What Happens When All the World's Open Data Lives in One Place

Open data has a discovery problem, not an access problem. When you centralize datasets from hundreds of portals, entirely new capabilities emerge: knowledge graphs that reveal hidden connections, bridge datasets that make cross-agency joins possible, and a compounding network where every new dataset makes every existing one more useful.

Riley Hilliard
Riley Hilliard
Creator of OpenData·Jan 22, 2026·11 min
Copied to clipboard

A climate researcher wants to understand how rising temperatures affect agricultural productivity in Sub-Saharan Africa. Straightforward question. The data she needs exists and is publicly available.
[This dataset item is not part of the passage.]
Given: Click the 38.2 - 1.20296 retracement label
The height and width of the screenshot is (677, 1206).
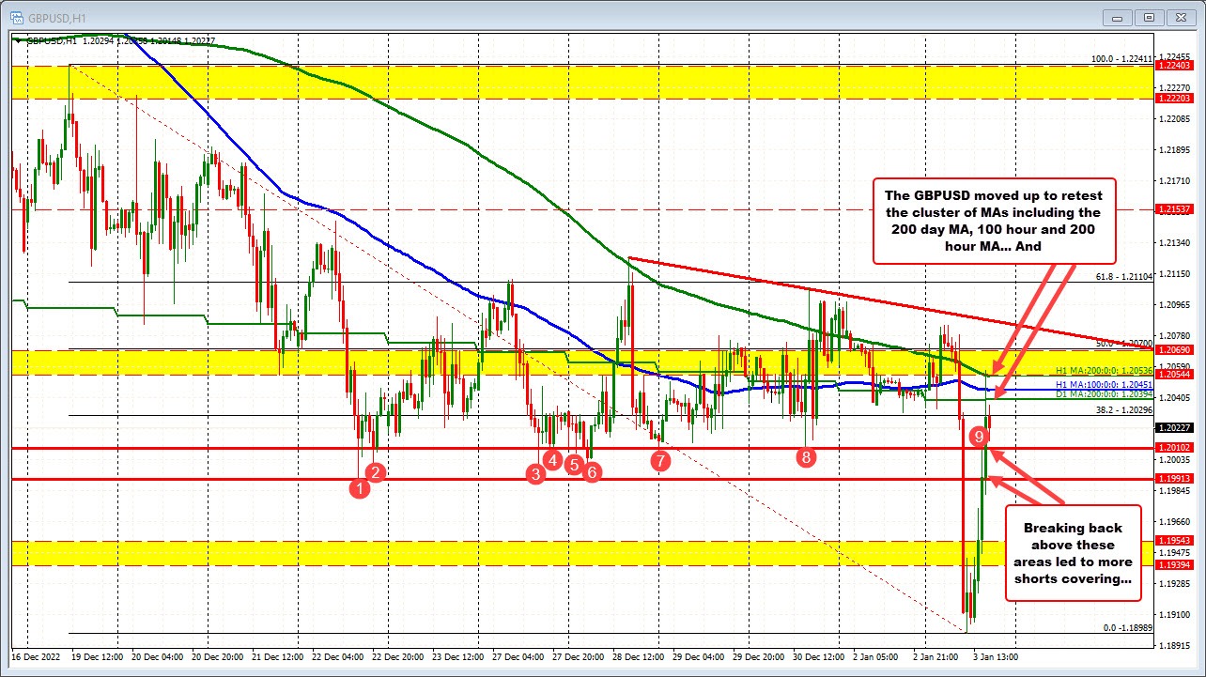Looking at the screenshot, I should (1124, 409).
NASA publishes surface temperature records going back decades. The UN Food and Agriculture Organization tracks crop yields by country and year. The World Bank publishes GDP figures so she can add economic context. Three datasets, three agencies, all public.
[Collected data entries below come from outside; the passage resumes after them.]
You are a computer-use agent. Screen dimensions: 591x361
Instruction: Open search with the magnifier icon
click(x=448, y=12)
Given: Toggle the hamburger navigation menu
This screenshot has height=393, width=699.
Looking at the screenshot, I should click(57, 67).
She spends two days before writing a single line of analysis.

Not because the data is hidden. Because NASA uses ISO numeric country codes, the FAO uses its own internal identifier system, and the World Bank uses ISO alpha-3 codes. The same country has three different IDs depending on who published the data. Before she can even put these datasets in the same spreadsheet, she has to build a mapping table between three identifier systems that were never designed to work together.

This is normal. According to an Anaconda survey, data scientists spend roughly 45% of their time on data preparation and cleaning. For researchers working across agencies and countries, that number is conservative. Other studies put the broader category of “discovery and preparation” at 60-80% of total project time. The actual analysis, the part that produces insight, gets whatever time is left.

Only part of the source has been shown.